The Opportunity Cost
Here is the practical argument, for those who want it in those terms.
Time is finite. So are the years of a child’s education. Whatever you spend time on, you are not spending on something else. This is what economists call opportunity cost.
Classical Christian education requires specialist teachers in Greek and Latin. It requires a curriculum built around the canonical texts of the Greek and Roman pagan tradition. It requires years of engagement with those texts in order to develop competence in the languages. All of that time is time not spent on something else.
What is the something else? The Bible. Hebrew. Greek, certainly — but biblical Greek, read in service of the scriptures. The history of Israel, of the ancient Near East, of the covenant tradition. The law of God and its application across spheres of life. Meditation, memorisation, the deep internalisation of the word of God so that it is not merely known about but known.
The classical curriculum tells students, in effect: Plato and Cicero are where the serious learning happens. The Bible is important in the way that a religious text is important to the people who hold it. But the real intellectual formation happens here, with these pagan writers, in these pagan frameworks.
This is not an exaggeration. It is what the curriculum does, regardless of what the marketing says.
What Plato Actually Believed
Plato was a paederast. He believed that erotic relationships between adult men and adolescent boys were a vehicle for the transmission of wisdom and virtue — that eros directed toward a beautiful boy was a legitimate pathway to philosophical truth. This is not a peripheral feature of Platonism; it is woven into the Symposium and the Phaedrus, two of the central texts of the Platonic tradition.
When a Christian parent is told that their children will be reading the classics of Greek philosophy to be formed in wisdom and virtue, they are not always told this. When they are told, the information is often absorbed without consequence, because the investment in the framework is already so deep. The mark of a successful deception is that it continues to operate even after it has been partially exposed.

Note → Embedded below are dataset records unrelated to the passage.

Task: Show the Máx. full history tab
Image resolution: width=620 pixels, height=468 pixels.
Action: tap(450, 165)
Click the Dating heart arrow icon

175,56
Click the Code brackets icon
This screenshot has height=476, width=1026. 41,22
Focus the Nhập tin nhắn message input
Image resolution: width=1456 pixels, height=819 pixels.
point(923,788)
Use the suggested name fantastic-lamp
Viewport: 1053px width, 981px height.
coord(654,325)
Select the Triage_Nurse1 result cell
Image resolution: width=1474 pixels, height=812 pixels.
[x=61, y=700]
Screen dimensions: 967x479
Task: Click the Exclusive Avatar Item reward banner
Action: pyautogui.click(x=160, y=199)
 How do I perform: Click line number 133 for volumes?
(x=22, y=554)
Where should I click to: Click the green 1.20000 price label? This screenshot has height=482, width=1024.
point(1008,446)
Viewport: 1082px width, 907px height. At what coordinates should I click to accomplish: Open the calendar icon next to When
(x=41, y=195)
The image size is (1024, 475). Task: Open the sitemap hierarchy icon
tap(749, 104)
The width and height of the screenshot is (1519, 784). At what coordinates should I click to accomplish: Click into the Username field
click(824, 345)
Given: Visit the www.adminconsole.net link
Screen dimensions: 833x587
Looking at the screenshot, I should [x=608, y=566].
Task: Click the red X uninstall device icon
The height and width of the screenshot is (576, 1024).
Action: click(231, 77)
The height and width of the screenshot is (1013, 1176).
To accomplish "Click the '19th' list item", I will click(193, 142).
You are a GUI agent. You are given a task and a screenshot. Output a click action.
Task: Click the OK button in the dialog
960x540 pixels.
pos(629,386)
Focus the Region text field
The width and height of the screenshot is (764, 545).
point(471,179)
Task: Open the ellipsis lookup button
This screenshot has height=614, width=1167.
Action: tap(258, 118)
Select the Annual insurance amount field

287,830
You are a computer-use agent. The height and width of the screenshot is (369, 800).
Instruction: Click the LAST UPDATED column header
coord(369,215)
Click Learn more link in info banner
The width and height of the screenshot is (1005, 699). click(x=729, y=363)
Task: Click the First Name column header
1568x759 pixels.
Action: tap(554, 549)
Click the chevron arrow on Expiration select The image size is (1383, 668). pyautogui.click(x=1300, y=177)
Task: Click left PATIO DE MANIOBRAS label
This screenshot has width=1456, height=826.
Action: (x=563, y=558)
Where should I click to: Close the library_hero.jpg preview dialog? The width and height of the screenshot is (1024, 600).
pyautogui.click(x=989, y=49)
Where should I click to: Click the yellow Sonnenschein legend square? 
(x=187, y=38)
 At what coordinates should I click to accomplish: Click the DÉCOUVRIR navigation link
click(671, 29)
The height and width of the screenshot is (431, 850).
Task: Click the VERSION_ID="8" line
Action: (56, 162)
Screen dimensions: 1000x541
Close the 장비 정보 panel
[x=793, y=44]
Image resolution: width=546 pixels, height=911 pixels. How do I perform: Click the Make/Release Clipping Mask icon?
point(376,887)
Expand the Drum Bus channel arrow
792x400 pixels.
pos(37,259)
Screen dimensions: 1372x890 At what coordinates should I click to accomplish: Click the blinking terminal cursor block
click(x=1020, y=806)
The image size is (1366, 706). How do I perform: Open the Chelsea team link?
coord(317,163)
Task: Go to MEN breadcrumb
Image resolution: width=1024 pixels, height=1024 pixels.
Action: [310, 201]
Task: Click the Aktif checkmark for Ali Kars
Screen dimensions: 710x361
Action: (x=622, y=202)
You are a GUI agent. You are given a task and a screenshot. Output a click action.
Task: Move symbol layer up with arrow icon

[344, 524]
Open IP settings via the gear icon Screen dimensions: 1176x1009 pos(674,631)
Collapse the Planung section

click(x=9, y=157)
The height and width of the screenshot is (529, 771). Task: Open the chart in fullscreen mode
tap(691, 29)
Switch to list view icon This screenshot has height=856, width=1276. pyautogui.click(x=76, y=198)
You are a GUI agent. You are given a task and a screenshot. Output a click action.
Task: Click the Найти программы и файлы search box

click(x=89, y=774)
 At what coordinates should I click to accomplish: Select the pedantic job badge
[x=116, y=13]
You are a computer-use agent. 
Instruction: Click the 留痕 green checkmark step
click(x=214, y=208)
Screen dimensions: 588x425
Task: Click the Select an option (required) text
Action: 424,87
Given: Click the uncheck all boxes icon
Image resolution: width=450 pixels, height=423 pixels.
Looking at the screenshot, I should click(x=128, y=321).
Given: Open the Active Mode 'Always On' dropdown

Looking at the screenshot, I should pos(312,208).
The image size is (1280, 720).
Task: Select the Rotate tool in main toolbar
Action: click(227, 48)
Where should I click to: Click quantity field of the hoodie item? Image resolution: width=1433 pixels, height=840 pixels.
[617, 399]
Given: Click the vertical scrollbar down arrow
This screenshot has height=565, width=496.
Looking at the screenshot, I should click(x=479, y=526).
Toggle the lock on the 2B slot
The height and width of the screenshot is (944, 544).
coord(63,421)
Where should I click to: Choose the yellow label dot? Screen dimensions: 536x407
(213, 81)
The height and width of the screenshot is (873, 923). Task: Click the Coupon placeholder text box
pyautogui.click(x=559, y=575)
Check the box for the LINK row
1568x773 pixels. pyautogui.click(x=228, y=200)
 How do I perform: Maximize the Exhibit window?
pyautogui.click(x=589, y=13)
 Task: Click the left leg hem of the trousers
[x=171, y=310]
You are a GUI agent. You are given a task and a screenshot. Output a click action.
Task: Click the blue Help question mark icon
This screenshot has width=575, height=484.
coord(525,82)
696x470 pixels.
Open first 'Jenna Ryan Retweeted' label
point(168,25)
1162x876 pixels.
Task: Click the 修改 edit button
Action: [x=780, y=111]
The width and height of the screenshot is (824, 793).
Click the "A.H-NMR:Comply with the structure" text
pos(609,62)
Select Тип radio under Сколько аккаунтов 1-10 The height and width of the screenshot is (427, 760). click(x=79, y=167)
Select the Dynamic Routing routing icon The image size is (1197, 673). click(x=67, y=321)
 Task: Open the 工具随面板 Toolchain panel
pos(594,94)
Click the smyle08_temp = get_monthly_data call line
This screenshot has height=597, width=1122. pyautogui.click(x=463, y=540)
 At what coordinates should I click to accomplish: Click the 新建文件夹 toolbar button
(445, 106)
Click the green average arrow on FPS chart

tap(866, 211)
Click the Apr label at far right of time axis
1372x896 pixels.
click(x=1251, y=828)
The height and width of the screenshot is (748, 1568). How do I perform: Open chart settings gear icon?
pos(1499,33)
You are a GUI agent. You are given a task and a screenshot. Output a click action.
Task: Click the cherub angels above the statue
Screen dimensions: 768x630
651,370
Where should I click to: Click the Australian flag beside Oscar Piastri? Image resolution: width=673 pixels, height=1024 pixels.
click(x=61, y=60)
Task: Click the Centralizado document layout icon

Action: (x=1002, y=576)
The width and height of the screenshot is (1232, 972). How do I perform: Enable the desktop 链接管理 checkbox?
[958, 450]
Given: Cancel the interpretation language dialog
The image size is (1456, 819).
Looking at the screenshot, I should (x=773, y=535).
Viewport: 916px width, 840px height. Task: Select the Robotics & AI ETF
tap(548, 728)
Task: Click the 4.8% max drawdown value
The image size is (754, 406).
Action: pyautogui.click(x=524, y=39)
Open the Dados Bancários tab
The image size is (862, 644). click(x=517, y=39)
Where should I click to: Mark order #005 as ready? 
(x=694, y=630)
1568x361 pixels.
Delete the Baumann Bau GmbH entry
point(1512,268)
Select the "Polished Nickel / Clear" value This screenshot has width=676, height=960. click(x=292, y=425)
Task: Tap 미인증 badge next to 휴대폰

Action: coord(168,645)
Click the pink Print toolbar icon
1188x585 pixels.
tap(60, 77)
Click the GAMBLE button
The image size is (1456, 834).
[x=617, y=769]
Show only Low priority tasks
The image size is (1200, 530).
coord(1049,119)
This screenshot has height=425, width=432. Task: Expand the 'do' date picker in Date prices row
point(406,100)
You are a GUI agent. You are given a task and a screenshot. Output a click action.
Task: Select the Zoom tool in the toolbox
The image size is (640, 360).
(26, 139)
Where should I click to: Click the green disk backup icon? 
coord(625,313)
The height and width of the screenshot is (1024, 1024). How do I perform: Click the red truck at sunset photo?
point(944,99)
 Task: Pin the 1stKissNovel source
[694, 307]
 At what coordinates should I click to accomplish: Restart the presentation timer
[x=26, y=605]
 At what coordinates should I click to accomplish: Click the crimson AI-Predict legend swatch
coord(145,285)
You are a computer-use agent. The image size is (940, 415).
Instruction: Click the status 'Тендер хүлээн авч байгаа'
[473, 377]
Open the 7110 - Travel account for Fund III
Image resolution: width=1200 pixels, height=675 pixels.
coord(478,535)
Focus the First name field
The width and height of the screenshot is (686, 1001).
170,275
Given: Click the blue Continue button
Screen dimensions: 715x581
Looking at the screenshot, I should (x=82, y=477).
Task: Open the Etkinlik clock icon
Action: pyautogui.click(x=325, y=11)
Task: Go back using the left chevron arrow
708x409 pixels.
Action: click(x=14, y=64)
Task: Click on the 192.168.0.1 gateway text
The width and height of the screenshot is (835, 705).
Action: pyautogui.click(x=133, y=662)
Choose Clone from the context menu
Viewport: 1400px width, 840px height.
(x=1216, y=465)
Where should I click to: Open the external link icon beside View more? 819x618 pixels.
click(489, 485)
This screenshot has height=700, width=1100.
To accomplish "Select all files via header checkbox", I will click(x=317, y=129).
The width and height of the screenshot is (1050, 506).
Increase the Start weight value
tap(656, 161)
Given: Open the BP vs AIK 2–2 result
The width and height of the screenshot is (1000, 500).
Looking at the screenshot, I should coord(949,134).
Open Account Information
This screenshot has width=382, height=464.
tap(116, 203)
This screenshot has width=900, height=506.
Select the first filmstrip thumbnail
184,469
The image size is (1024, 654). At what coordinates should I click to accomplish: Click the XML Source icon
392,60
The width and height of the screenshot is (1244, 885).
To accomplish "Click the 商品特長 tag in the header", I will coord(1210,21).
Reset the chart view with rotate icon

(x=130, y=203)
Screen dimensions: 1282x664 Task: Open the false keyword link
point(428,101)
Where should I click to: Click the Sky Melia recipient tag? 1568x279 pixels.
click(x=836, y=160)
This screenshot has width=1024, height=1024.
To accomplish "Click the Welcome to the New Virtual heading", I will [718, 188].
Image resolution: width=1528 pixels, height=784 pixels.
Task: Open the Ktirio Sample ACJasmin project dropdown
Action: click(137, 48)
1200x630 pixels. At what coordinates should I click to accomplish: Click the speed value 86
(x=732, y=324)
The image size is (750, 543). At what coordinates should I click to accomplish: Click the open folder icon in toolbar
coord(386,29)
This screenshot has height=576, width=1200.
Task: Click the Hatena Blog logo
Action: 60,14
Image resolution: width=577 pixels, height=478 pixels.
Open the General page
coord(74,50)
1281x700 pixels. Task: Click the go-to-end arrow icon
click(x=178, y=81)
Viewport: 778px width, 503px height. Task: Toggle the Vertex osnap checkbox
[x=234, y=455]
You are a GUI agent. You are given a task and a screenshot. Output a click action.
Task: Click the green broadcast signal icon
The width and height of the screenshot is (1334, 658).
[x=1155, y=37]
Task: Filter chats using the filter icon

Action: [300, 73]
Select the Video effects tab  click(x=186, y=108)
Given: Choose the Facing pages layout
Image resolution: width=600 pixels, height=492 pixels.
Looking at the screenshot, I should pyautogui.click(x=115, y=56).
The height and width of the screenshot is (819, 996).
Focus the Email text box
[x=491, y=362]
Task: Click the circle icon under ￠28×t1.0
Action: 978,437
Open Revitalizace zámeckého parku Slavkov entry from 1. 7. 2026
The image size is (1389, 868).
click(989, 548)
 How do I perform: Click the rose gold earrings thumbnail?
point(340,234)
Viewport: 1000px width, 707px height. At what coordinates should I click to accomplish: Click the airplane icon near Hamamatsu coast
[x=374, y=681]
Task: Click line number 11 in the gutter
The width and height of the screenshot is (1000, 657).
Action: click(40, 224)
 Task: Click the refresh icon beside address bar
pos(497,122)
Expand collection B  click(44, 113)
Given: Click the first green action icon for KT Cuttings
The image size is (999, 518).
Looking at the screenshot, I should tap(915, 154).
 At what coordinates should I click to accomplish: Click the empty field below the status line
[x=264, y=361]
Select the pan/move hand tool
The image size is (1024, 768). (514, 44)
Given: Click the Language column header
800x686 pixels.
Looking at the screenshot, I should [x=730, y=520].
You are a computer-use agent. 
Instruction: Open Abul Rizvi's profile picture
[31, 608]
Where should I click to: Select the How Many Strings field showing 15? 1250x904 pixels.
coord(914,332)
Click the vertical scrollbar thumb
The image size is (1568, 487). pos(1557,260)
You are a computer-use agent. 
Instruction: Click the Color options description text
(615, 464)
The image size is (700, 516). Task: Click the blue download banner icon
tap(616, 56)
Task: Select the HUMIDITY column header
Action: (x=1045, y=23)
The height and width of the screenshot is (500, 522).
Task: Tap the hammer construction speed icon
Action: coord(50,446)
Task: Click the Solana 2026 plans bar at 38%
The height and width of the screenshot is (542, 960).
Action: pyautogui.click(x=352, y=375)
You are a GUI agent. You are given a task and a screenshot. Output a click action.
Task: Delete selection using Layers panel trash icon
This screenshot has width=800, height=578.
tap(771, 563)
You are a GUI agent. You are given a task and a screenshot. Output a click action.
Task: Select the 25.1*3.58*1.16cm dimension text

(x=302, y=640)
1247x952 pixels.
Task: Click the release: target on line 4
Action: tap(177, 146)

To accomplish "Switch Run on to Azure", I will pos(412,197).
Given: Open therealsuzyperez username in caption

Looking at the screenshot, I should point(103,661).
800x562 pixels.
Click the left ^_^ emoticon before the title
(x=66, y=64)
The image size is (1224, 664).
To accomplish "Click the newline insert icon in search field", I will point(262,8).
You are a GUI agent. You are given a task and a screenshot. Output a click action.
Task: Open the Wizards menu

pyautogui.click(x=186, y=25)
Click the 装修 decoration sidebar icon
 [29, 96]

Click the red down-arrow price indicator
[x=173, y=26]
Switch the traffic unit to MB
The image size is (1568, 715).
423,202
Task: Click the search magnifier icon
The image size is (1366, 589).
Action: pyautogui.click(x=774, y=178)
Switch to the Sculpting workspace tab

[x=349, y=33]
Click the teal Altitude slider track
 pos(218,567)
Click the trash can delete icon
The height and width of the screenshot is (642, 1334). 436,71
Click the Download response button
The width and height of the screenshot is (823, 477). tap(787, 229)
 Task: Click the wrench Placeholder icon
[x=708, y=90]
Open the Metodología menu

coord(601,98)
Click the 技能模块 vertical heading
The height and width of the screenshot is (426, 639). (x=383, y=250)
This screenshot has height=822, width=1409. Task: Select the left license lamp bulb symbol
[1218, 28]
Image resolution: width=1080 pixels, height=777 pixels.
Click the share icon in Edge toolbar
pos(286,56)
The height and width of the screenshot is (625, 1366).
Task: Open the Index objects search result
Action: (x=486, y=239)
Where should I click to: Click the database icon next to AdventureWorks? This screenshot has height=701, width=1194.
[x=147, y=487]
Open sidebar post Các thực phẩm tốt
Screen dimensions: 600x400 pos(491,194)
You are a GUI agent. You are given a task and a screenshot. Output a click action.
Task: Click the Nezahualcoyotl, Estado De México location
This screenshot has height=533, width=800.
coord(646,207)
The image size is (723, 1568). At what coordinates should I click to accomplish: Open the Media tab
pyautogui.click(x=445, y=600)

Drink from the source, by all means. But know what is in the source before you drink.
The Alternative
The alternative is not no education. It is education built on the right foundations.
The Bible is accessible. The tools for understanding it are better than they have ever been. An immersive week of biblical Greek — designed specifically to give access to the tools in Logos and similar software — can equip a student to work with the text at a meaningful level. A programme of meditation, memorisation, and deep reading of the law, the prophets, and the apostles, structured and taken seriously, produces graduates who know the word of God in their bones.
This requires curriculum development. It requires skilled teachers who believe that the Bible is sufficient as the foundation for all genuine learning, not a devotional supplement to a pagan intellectual tradition. It requires parents who are willing to make the same sacrifice they might make for the classical school — but directed toward the real alternative rather than the false one.
It also requires honesty about what the current alternatives actually are. The state school is openly hostile to the faith. The classical school is covertly hostile to it, dressed in language that makes it look friendly. Neither is what it is presented as being.
What would a genuinely Christian education look like? It would look like the Deuteronomy 6 instruction: these words shall be on your heart, you shall teach them diligently to your children, you shall talk of them when you sit in your house and when you walk by the way and when you lie down and when you rise up. Not as an addition to the real curriculum. As the curriculum itself.
That has never really been tried at scale. It is the education that needs building.